(Dataset entries)
--------------------
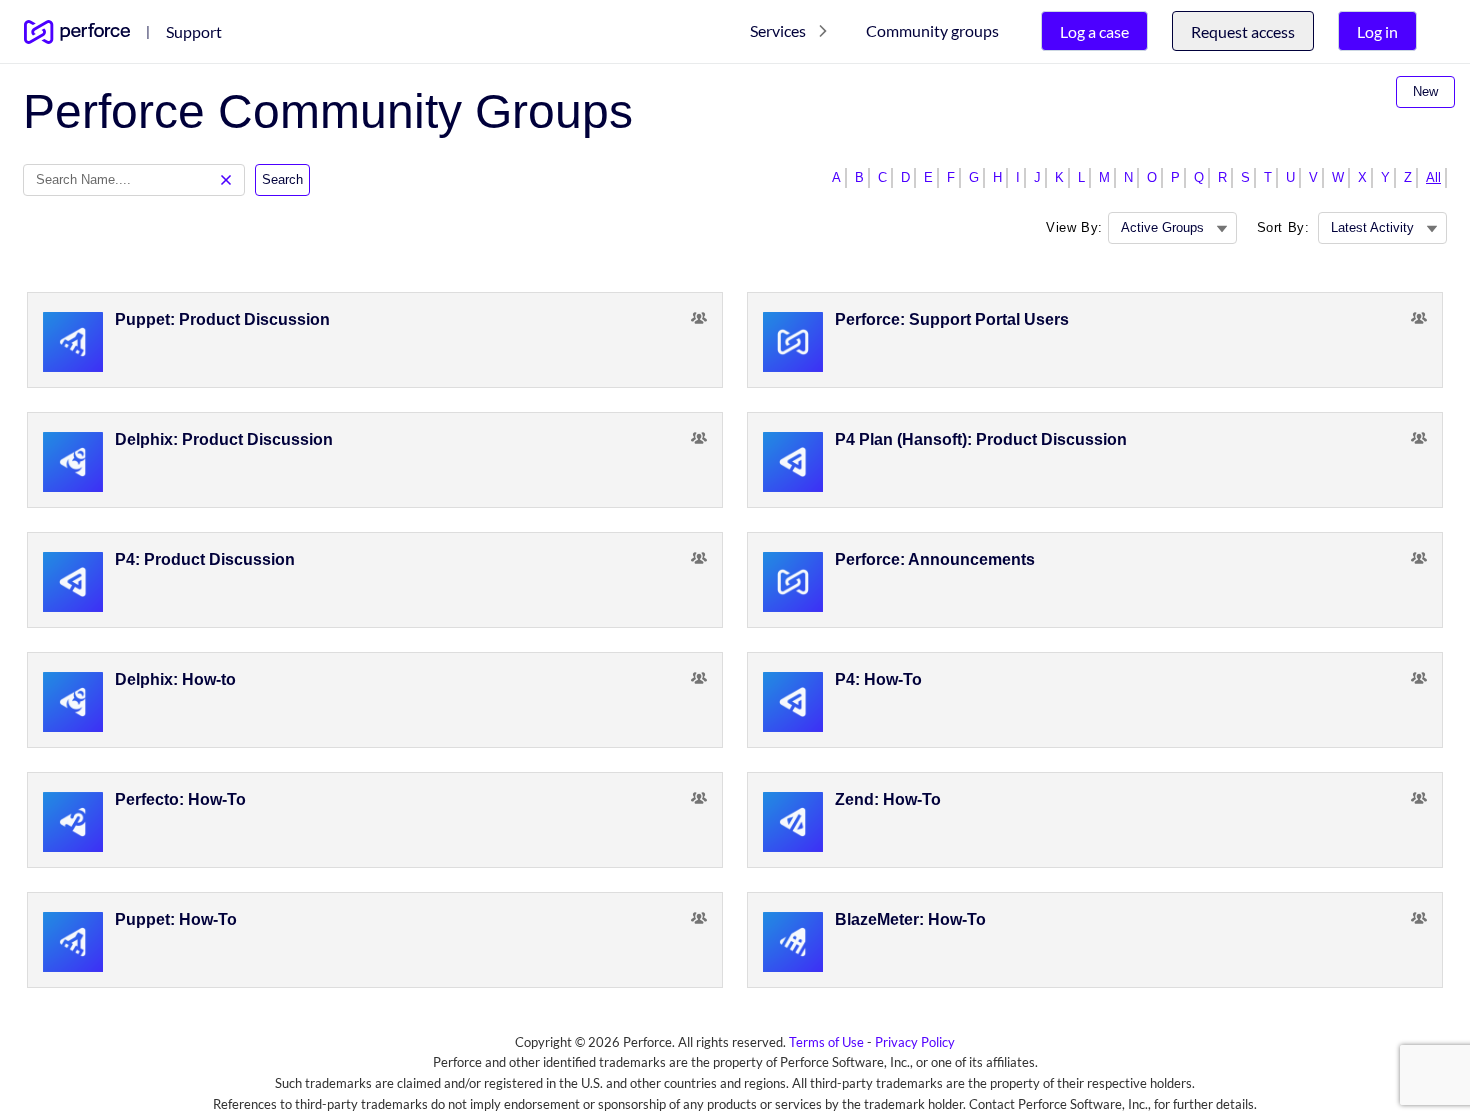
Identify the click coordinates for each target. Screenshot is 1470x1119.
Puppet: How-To (176, 919)
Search (282, 179)
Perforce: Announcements (935, 559)
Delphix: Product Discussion (224, 439)
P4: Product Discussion (205, 559)
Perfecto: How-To (180, 799)
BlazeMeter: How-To (910, 919)
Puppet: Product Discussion (222, 319)
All (1433, 177)
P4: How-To (878, 679)
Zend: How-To (888, 799)
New (1425, 91)
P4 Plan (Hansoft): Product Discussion (981, 439)
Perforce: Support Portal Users (952, 319)
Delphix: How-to (175, 679)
--------------------
Scan the data above and copy every line with "Product" in it.

Delphix: Product Discussion (224, 439)
P4: Product Discussion (205, 559)
Puppet: Product Discussion (222, 319)
P4 Plan (Hansoft): Product Discussion (981, 439)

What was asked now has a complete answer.